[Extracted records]

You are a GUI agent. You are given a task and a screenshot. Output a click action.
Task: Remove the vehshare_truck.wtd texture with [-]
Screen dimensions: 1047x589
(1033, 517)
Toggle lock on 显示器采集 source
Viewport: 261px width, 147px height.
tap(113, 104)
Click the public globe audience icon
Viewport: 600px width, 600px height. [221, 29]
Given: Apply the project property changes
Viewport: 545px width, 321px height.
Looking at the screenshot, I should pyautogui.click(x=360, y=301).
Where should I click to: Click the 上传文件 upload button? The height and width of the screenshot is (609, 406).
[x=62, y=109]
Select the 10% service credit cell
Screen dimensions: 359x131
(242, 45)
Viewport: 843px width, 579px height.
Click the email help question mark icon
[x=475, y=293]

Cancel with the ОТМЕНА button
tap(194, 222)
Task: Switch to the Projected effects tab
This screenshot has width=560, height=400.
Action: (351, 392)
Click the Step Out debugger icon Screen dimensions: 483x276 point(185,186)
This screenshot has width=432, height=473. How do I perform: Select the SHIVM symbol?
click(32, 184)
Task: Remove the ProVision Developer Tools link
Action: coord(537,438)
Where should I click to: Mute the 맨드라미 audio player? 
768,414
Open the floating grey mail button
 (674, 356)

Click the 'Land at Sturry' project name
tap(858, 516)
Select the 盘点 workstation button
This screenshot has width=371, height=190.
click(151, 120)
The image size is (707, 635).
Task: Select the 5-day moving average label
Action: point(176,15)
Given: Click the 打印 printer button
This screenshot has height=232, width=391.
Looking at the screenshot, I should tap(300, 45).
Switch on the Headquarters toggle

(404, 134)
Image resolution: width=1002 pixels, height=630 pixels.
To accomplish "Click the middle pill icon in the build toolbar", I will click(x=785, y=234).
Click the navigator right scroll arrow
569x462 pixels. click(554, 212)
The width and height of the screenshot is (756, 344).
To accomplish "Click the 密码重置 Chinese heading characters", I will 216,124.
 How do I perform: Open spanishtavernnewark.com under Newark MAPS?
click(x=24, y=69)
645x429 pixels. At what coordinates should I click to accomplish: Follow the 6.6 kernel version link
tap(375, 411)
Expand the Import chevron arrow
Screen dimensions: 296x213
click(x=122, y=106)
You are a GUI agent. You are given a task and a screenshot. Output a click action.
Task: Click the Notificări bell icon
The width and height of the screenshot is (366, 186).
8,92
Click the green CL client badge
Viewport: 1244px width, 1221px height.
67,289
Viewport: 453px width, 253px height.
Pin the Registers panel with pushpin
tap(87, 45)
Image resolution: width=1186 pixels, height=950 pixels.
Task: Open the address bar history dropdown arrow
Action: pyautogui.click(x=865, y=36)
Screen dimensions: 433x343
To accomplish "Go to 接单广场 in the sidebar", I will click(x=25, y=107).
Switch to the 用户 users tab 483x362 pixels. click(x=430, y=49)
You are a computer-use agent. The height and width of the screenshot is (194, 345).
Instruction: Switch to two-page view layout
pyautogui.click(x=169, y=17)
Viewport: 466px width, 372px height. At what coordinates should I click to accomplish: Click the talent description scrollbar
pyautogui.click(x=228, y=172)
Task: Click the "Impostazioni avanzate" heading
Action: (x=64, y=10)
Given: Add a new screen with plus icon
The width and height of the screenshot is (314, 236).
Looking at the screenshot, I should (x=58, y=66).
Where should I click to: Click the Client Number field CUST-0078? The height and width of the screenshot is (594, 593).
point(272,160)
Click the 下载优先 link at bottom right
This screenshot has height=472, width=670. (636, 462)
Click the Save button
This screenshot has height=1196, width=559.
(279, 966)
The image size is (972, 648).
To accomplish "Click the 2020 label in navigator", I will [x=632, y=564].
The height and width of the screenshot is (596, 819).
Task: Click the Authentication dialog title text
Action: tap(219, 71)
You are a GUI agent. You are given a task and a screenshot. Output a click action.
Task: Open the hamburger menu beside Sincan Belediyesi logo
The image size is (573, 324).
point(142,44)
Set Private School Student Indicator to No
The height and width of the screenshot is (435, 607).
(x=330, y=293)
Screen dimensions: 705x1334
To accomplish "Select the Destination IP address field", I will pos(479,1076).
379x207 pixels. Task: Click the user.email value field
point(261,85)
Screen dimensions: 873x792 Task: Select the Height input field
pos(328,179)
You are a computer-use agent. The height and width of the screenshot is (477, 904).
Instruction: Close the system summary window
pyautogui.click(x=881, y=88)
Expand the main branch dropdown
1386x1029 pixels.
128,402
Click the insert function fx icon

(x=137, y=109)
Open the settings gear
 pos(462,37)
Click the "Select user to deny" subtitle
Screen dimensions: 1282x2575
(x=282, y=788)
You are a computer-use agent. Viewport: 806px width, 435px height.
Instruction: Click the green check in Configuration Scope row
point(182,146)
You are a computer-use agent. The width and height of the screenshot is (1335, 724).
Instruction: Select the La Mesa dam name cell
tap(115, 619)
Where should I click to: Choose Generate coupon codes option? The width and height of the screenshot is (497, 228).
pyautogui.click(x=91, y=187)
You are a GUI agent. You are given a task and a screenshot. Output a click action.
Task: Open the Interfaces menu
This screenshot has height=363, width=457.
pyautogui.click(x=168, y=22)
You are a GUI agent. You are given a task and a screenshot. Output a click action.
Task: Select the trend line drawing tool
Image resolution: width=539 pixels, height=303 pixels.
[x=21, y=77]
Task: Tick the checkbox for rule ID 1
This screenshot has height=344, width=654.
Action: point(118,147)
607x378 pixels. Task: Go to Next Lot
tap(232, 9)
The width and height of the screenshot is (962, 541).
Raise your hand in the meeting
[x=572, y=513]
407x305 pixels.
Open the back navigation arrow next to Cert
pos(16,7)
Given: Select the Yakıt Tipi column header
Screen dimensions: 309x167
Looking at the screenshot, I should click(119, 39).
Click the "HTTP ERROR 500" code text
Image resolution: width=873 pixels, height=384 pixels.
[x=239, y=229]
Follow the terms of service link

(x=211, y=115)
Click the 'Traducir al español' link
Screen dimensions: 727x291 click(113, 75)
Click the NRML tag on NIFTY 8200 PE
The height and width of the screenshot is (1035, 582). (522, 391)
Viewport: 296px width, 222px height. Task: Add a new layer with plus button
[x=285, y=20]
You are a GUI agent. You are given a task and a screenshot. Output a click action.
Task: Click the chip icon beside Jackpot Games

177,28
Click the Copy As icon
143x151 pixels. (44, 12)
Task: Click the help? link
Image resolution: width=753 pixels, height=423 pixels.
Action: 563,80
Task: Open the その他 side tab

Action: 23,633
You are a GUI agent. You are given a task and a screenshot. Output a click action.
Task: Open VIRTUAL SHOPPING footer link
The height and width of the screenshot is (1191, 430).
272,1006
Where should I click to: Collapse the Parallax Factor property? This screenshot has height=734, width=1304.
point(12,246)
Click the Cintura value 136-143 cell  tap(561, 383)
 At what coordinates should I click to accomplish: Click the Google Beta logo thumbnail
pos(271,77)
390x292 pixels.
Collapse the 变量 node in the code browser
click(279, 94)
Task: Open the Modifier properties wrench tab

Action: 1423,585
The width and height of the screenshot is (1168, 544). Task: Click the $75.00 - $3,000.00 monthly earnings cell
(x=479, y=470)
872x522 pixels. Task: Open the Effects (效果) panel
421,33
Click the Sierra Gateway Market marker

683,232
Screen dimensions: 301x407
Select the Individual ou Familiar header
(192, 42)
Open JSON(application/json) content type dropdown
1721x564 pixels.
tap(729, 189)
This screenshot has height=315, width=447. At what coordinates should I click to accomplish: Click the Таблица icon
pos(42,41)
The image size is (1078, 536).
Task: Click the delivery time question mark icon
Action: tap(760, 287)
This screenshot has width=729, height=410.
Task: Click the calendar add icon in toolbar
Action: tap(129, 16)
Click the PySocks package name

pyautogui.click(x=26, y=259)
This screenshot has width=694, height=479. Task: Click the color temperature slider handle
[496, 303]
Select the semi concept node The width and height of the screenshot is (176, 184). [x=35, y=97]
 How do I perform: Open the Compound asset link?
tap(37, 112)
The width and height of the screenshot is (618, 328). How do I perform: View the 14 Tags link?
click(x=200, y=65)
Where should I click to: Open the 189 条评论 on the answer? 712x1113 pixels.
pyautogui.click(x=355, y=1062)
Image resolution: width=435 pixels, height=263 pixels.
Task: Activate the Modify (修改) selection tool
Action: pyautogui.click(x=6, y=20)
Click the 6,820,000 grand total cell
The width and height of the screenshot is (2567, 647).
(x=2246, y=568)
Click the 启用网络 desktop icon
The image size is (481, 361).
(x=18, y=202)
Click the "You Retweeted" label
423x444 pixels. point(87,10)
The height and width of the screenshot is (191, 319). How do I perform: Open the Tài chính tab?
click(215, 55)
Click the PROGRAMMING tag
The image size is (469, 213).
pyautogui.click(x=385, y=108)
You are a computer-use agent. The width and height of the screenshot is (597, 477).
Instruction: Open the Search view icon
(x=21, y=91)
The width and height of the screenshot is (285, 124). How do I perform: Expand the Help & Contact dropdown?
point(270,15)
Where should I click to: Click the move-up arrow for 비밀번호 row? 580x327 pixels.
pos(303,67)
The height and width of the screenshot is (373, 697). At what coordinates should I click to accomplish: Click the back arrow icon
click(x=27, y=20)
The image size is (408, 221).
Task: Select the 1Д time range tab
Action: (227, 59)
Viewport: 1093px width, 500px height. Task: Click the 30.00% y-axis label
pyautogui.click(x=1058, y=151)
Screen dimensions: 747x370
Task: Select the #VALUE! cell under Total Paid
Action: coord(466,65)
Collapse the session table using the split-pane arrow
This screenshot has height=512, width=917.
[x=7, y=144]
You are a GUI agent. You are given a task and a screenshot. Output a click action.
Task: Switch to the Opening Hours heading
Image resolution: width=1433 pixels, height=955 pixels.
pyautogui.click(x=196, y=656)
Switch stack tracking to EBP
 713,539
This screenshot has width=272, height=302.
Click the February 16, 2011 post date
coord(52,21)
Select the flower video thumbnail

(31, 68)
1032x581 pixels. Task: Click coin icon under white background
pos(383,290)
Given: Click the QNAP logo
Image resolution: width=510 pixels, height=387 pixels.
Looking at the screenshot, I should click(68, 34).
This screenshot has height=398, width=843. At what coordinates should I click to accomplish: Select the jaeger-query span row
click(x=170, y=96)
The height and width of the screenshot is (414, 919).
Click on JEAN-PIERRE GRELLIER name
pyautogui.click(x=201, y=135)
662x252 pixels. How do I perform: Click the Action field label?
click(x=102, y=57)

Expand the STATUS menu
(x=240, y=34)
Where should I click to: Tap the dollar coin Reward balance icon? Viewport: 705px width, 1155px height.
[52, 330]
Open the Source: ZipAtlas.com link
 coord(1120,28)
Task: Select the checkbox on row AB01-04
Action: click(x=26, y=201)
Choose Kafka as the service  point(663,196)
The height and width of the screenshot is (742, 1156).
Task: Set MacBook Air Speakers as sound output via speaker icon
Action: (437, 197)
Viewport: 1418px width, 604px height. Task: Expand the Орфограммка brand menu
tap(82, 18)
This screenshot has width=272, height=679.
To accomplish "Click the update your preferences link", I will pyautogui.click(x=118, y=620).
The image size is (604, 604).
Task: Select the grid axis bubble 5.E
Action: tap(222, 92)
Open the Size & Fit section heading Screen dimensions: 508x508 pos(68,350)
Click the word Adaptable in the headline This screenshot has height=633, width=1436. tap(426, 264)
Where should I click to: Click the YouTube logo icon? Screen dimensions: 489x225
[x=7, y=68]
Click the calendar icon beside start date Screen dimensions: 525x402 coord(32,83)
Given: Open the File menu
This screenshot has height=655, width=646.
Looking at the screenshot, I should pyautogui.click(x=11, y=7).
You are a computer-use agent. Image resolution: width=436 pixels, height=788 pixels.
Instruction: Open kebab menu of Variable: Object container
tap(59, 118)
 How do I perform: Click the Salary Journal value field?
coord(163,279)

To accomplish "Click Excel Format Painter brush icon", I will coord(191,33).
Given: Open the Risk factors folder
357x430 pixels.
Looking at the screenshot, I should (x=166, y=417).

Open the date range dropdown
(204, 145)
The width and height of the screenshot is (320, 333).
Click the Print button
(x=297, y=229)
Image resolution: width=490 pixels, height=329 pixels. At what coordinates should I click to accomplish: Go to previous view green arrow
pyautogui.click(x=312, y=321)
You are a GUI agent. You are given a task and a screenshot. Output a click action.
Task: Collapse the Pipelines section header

# What you will do
For this exercise, please output exactly the lines above starting at the line with "Given: Select the Yakıt Tipi column header" and ending at the line with "390x292 pixels.", ends included.

# Solution for this task
Given: Select the Yakıt Tipi column header
Screen dimensions: 309x167
Looking at the screenshot, I should click(119, 39).
Click the "HTTP ERROR 500" code text
Image resolution: width=873 pixels, height=384 pixels.
[x=239, y=229]
Follow the terms of service link

(x=211, y=115)
Click the 'Traducir al español' link
Screen dimensions: 727x291 click(113, 75)
Click the NRML tag on NIFTY 8200 PE
The height and width of the screenshot is (1035, 582). (522, 391)
Viewport: 296px width, 222px height. Task: Add a new layer with plus button
[x=285, y=20]
You are a GUI agent. You are given a task and a screenshot. Output a click action.
Task: Click the chip icon beside Jackpot Games

177,28
Click the Copy As icon
143x151 pixels. (44, 12)
Task: Click the help? link
Image resolution: width=753 pixels, height=423 pixels.
Action: 563,80
Task: Open the その他 side tab

Action: 23,633
You are a GUI agent. You are given a task and a screenshot. Output a click action.
Task: Open VIRTUAL SHOPPING footer link
The height and width of the screenshot is (1191, 430).
272,1006
Where should I click to: Collapse the Parallax Factor property? This screenshot has height=734, width=1304.
point(12,246)
Click the Cintura value 136-143 cell  tap(561, 383)
 At what coordinates should I click to accomplish: Click the Google Beta logo thumbnail
pos(271,77)
390x292 pixels.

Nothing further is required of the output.